Let’s assume that we have some callbacks to hydrate. If the Stache only had raw text, the hydrator would just return a frag and not set anything up. Let’s see what happens when we have a scope lookup like {​{foo}}, which triggers a callback to makeLiveBindingBranchRenderer() in mustache_core.js

	return function branchRenderer(scope, options, parentSectionNodeList, truthyRenderer, falseyRenderer) {
    var nodeList = [this];
    nodeList.expression = expressionString;
    nodeLists.register(nodeList, null, parentSectionNodeList || true, state.directlyNested);

parentSectionNodeList contains the node in the parent Stache rendering where the partial was called. nodeList = [this] is now a nodeList containing the node for {​{foo}}. So you can see that the registration of the lookup expression is a child of the partial. If the partial were later removed completely from the surrounding template, all of the nodes we’re currently constructing would have to be unregistered and moved. state.directlyNested is true here because we want the content of the rendered partial to completely replace any placeholder nodes.
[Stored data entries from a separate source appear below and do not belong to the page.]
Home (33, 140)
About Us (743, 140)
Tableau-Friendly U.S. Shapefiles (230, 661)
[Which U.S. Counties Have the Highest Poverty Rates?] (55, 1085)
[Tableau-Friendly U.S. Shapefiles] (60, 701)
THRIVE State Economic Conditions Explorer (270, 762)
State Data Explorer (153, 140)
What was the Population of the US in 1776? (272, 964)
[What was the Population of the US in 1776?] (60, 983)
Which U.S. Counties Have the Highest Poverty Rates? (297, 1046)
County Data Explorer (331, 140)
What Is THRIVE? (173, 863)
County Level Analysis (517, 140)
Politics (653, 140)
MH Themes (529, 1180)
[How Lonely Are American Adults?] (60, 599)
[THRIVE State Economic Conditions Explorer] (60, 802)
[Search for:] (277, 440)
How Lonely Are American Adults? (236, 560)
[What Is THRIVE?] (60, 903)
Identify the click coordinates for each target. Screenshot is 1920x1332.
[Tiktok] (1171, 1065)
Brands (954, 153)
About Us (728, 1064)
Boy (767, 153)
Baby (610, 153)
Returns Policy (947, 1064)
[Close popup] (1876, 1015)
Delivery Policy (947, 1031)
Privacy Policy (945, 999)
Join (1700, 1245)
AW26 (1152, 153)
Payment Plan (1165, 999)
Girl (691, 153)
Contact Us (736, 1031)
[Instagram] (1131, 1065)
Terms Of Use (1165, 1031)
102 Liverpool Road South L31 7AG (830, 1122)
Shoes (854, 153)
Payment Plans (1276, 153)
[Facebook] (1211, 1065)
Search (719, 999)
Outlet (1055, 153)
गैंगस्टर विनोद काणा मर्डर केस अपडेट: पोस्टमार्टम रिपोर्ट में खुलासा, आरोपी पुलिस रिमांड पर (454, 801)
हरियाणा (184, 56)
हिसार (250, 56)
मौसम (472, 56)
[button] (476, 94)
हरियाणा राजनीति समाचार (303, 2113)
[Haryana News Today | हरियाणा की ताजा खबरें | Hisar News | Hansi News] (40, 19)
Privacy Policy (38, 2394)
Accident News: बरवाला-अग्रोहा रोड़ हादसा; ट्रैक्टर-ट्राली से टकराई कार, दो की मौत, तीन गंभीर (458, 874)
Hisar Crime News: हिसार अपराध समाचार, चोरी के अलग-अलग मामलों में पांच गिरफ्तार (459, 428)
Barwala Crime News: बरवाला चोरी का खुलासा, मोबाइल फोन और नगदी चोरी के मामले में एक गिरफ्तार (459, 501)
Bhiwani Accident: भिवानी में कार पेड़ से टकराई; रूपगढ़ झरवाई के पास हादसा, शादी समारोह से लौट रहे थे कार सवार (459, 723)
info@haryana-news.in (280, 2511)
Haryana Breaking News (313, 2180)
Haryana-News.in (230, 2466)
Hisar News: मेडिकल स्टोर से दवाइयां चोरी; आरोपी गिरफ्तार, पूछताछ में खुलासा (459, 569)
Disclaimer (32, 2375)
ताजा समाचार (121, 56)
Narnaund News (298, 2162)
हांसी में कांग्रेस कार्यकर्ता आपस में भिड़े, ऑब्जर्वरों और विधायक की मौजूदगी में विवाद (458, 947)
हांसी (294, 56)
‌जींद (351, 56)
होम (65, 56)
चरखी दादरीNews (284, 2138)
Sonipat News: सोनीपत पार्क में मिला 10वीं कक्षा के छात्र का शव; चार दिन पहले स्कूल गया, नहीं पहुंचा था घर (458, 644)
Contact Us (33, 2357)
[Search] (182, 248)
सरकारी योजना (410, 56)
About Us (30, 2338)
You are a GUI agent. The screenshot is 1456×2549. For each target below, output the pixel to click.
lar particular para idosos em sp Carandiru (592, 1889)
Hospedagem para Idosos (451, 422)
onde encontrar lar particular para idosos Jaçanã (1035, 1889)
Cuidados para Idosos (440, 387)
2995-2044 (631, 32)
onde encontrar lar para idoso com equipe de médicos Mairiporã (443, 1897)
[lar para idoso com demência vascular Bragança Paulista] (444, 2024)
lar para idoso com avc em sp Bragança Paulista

Most of the function is now spent setting up a compute, but then we have to actually set up the rendering. That is accomplished by using the library functions in can-view-live, in this case one to render plain text:

	live.text(this, computeValue, this.parentNode, nodeList);

Because we pass a nodeList into live.text(), it knows that the nodes should be updated and replaced through operating on the nodeList like this:

	var node = el.ownerDocument.createTextNode(live.makeString(compute()));
	if(nodeList) {
	  nodeList.unregistered = data.teardownCheck;
	  data.nodeList = nodeList;
	  nodeLists.update(nodeList, [node]);
	  nodeLists.replace([el], node);
	}

data is an object created by live.listen(), and isn’t particularly important to know here. But what is important to note is the nodeList is updated with a text node containing the rendered text content (from calling compute()) and then the element that was being used as a placeholder (el) is replaced in the DOM by the rendered text node. The parent nodeList, containing the placeholder for the partial, also has gotten the directly nested child nodeList’s content updated into it via calling live.html(). I avoided using that code for demonstration because it’s a bit less clear in what it’s doing.

In all of these cases the flow to nodeLists is the same: first is register, then update, then replace. This pattern is repeated for update and replace in live.html() and live.text() as the compute gets new values, with possible replacements being registered in subtrees as needed.